これを聞くと、すみれは、寒い風に、小さな頭を振りながら、
「いいえ、わたしは、自分の不安な生活のことを考えると、もう、ちょうにも、みつばちにもきてもらわなくてもいいのです。どうか、あなたのように、安心した生活を送りたいものです。」と答えました。
しかし、名もない草は、もうあきらめているというふうで、
「そういったって、しかたのないことです。」といったきり、黙ってしまいました。
このとき、どこからか、一羽のうぐいすが飛んできて、そばの木の枝に止まりました。そして、いい声でさえずりました。
この声をきくと、すみれは、なんといういい声だろうと感心しました。
「なぜ、わたしは、鳥になって生まれてこなかったろう。そして、ああしたいい声で鳴くことができたら、どんなにうれしいであろう。」と思いました。
うぐいすは、しばらく枝に止まっていました。そのうち地面に降りてきました。うぐいすは、小さなすみれの花を見つけました。
「かわいらしい花だこと。」といって、すみれのすぐそばにやってきました。
「すみれさん、あなたは、しあわせものですね。」と、うぐいすはいいました。
これを聞くと、すみれは、うぐいすが自分をからかうのだと思いました。そして、うぐいすをいい声だと感心したことなどは忘れてしまって、すみれは、腹をたてずにはいられませんでした。
「わたしほど、不しあわせなものが、世の中にありましょうか。」と、すみれは、かなしい、細い声でいいました。
すると、うぐいすは、頭をかしげながら、じっとすみれを見つめていました。
「すみれさん、それは、私のいうことです。私ほど不幸のものはないと思います。」と、うぐいすはいいました。
こんどは、すみれが、それを聞いて、がっかりしたような顔つきをしました。
「あなたの声は、あんなにいいではありませんか。いま、わたしは、あなたのさえずりなさる声をきいて、うっとりとしました。あなたの声を聞くものは、ひとり、わたしばかりではありません。みんな感心します。あなたは、だれからもかわいがられます。なんで、あなたが不幸なことがありましょう。」と、すみれはいいました。
うぐいすは、これをきいて、しばし黙っていましたが、やがて頭を上げて、
「すみれさん、あなたが、そうお思いなさるのは無理のないことです。しかし、私は、この声のために、どんなに苦しんでいるかしれません。からすや、わしや、たかなどは、みんな私を憎みます。私を憎むというよりは、私の声を憎むあまり、私の姿を見ると殺そうとしているのです。

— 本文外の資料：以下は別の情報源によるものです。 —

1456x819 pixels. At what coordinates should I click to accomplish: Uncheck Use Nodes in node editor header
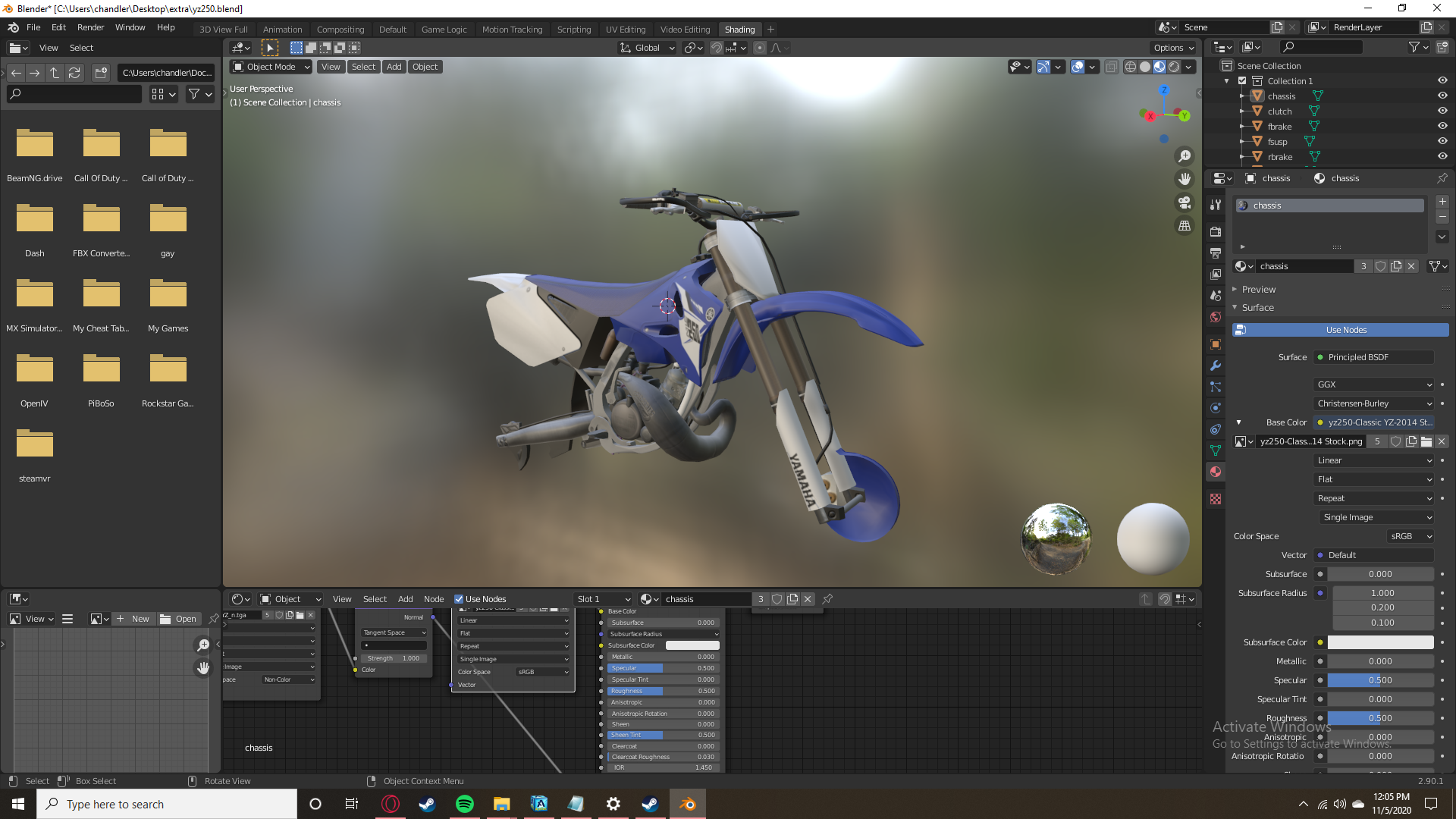(459, 599)
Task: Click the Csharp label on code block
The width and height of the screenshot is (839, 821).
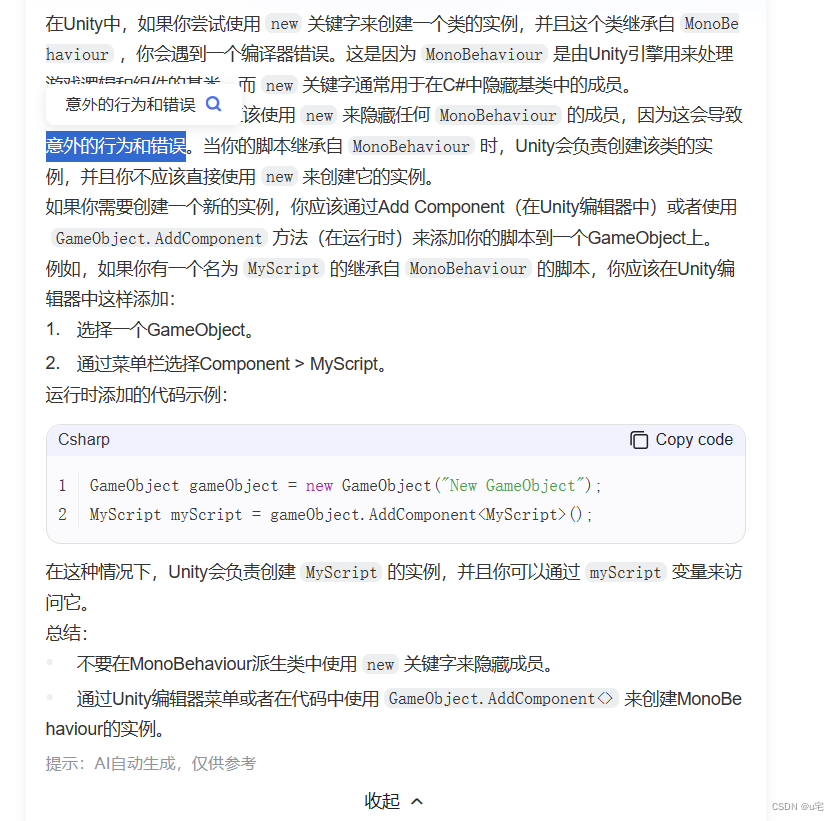Action: pos(83,439)
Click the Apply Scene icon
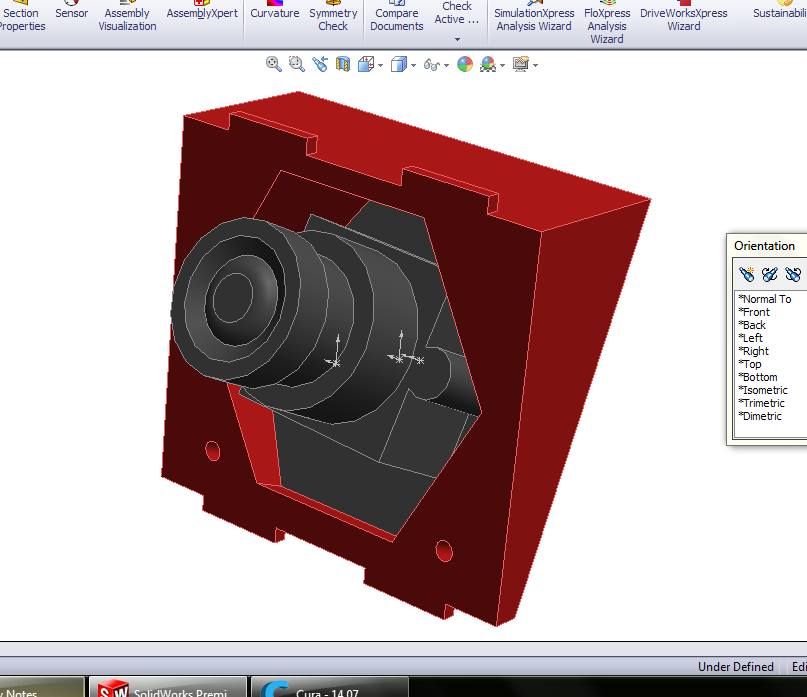The width and height of the screenshot is (807, 697). point(488,64)
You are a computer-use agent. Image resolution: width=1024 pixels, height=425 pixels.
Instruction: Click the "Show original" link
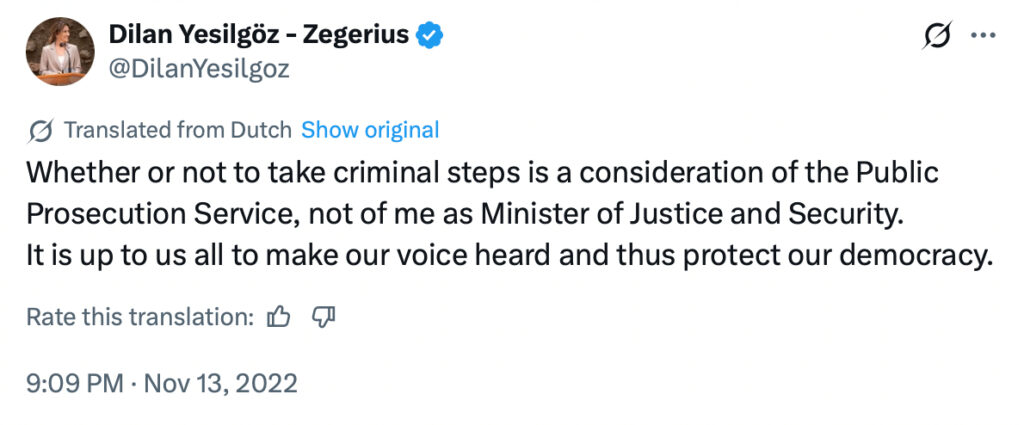click(370, 130)
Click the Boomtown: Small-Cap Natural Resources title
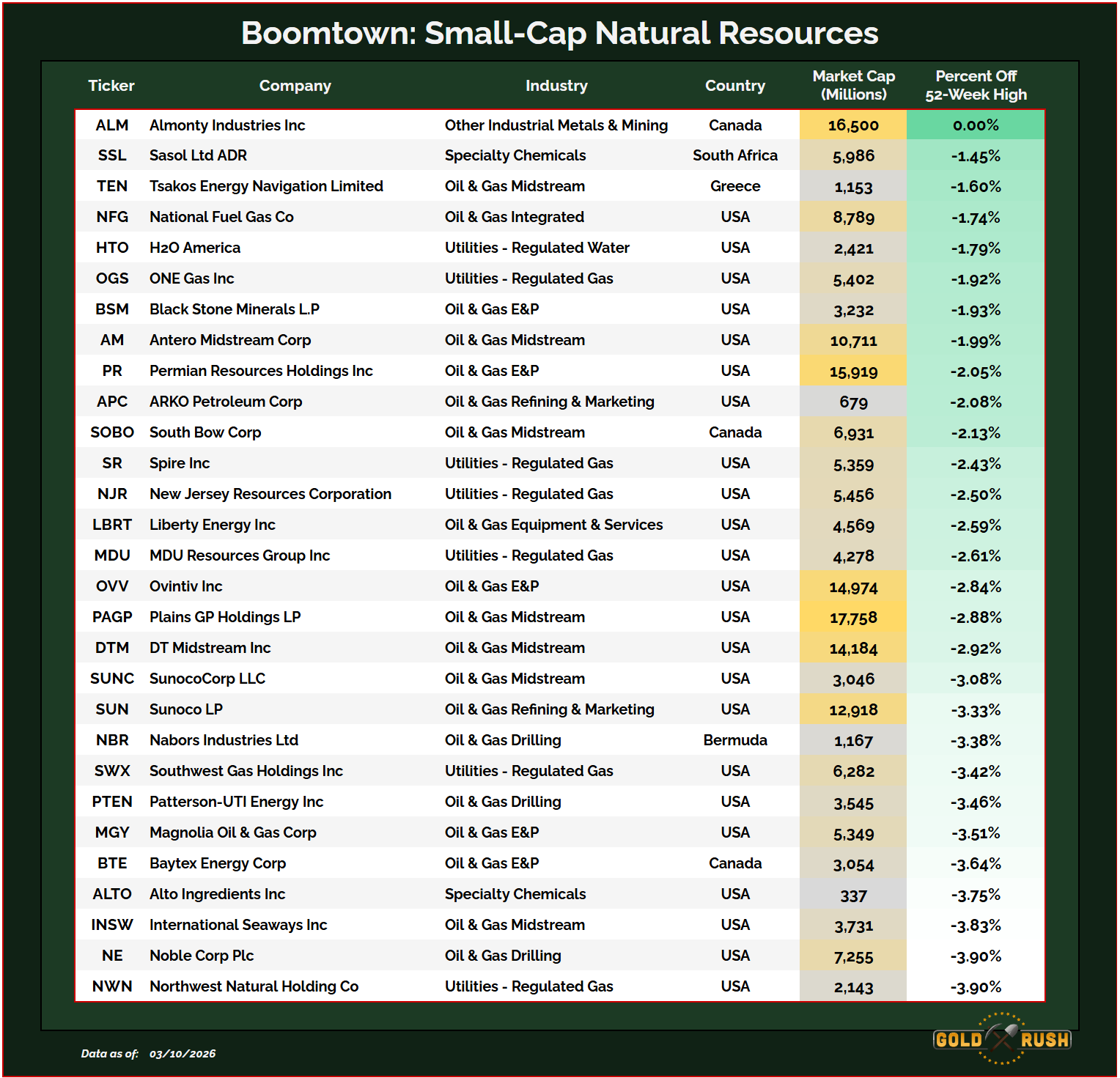The height and width of the screenshot is (1078, 1120). (x=559, y=33)
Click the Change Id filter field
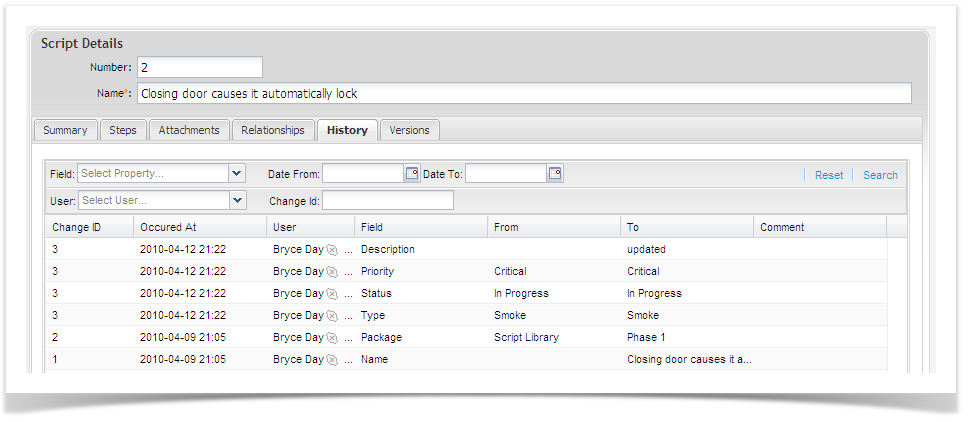This screenshot has width=970, height=422. (388, 201)
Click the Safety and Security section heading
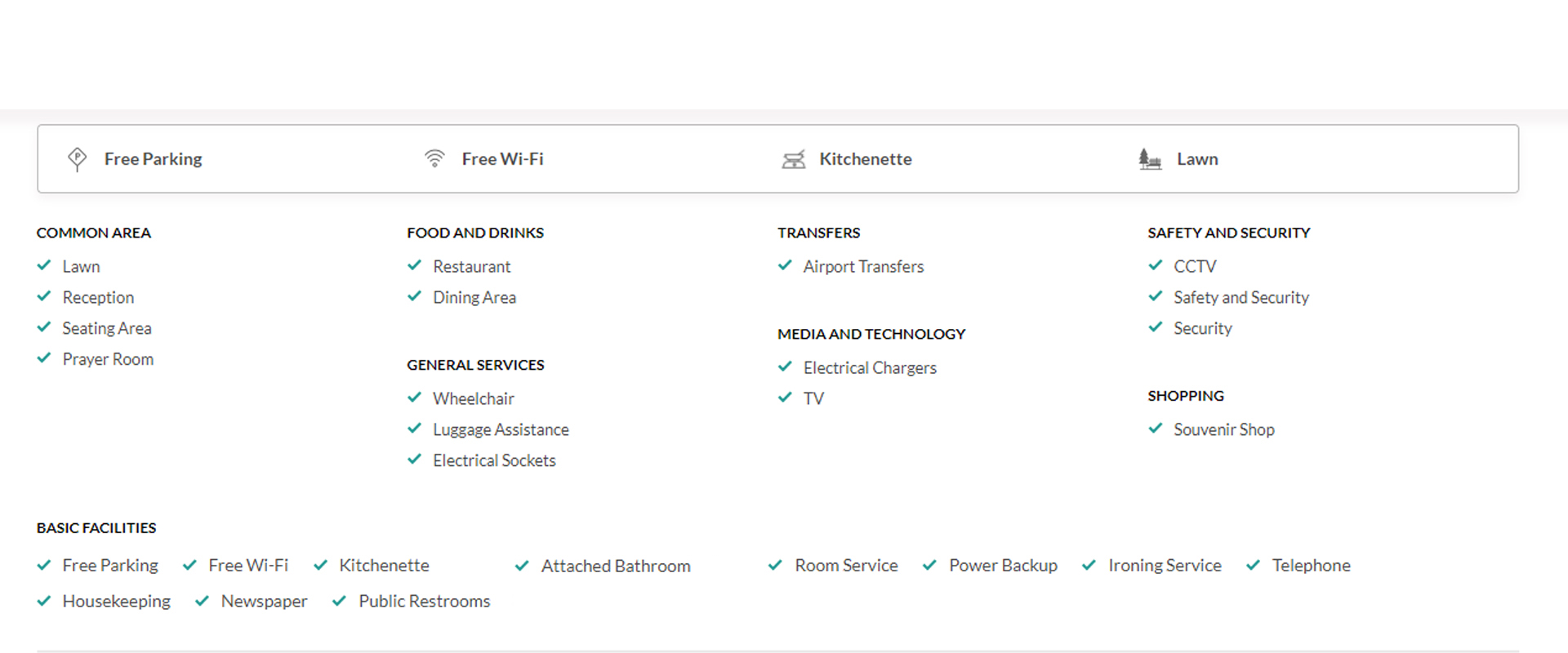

それがために、私は、安心して木の枝に止まって眠ることができません。昼間は、こうして、彼らに見えないように、やぶから、林を伝って鳴いていますが、夜は、どこかの木の枝に止まって眠らなければなりません。しかし、私の定まった宿というものはないのです。私は、あなたのように、地の上にしっかりとした、安らかな生活をなさる姿を見るとうらやましくてなりません。私ほど不幸なものがありましょうか。」と、うぐいすは、すみれに向かっていいました。